可能であれば、次のようにしてフルテキスト検索と XML インデックスを組み合わせることができます。
まず、SQL フルテキスト検索を使用して、対象の XML 値をフィルター処理します。
次に、XML 列の XML インデックスを使用する XML 値にクエリを実行します。
例 : フルテキスト検索と XML クエリの組み合わせ
XML 列でフルテキスト インデックスを作成した後、XML 値が書名に語 "custom" を含んでいることを次のクエリで確認します。
SELECT *
FROM T
WHERE CONTAINS(xCol,'custom')
AND xCol.exist('/book/title/text()[contains(.,"custom")]') = 1;
contains()メソッドはフルテキスト インデックスを使用し、ドキュメント内に単語 "custom" を含む XML 値をサブセットとして取り出します。
exist()句により、書名に単語 "custom" が使用されていることを確認します。
contains() を使用するフルテキスト検索とXQuery contains() はセマンティックが異なります。 前者はステミングによるトークンの照合で、後者は部分文字列の照合です。 したがって、書名に "run" が使用されている文字列を検索する場合、フルテキスト contains() と XQuery contains() をいずれも満たすため、"run"、"runs"、および "running" が検出されます。 ただし、そのクエリはタイトル内の語句 "customizable" には一致しません。
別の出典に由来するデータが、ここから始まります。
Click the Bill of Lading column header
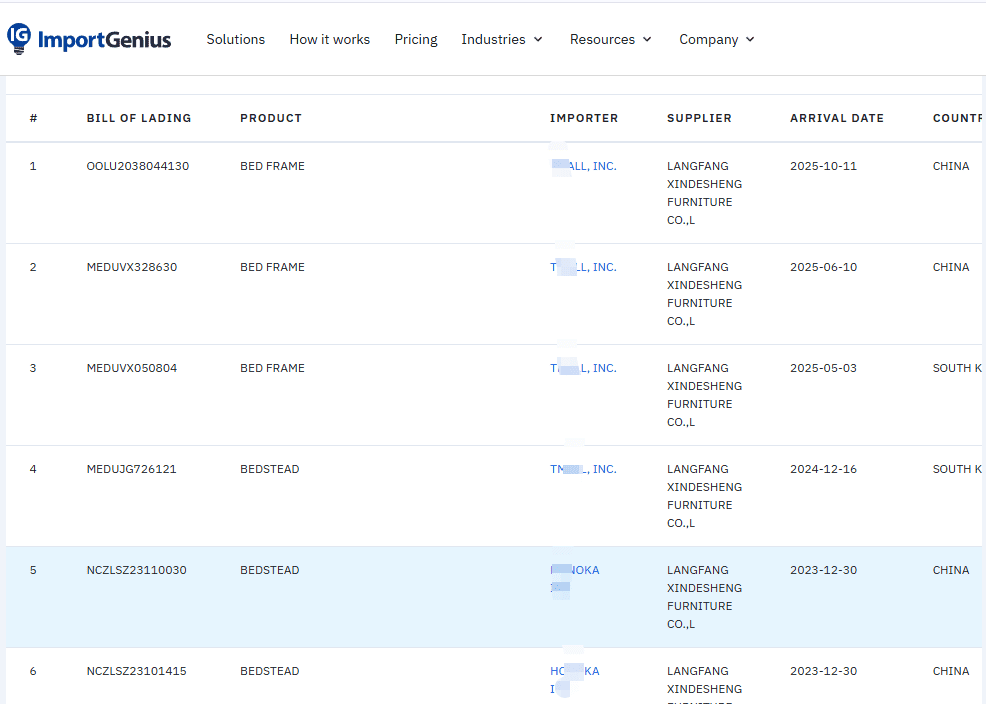The width and height of the screenshot is (986, 704). click(138, 118)
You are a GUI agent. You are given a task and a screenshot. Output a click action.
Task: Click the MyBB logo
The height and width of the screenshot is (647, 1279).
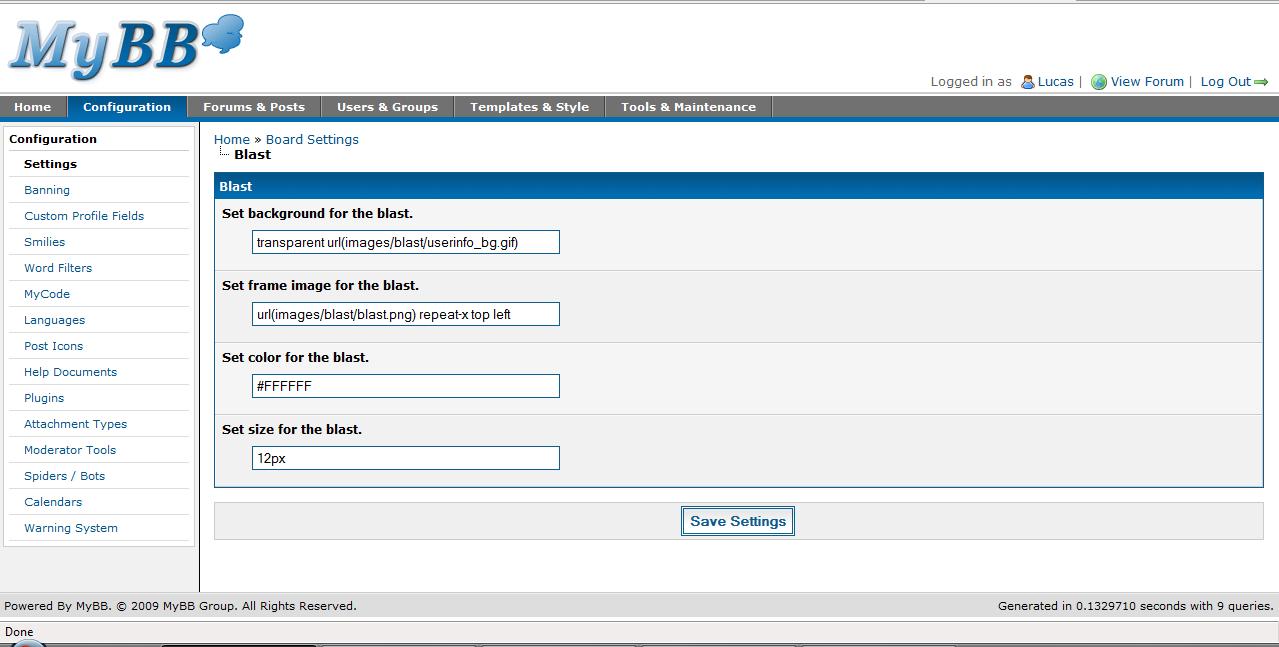(125, 48)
つまり、フルテキスト contains() は失敗しますが、XQuery contains() は満たされます。 一般に純粋な部分文字列の検索を行うには、フルテキストの contains() 句を削除する必要があります。
さらに、フルテキスト検索では語幹抽出が使用されますが、XQuery contains() はリテラル一致です。 両者の違いを次の例で示します。
例 : ステミングを使用した XML 値のフルテキスト検索
上記の例で行った XQuery contains() による確認は、通常は省略できません。 次のクエリについて考えてみます。
SELECT *
FROM T
WHERE CONTAINS(xCol,'run');
ドキュメント内で語 "ran" が使用されていると、ステミングによりこの検索条件に一致します。 また、XQuery では検索コンテキストは確認されません。
フルテキスト インデックスが作成された AXSD を使用して XML をリレーショナル列に分解した場合、XML ビューに XPath クエリを実行しても基になるテーブルのフルテキスト検索は行われません。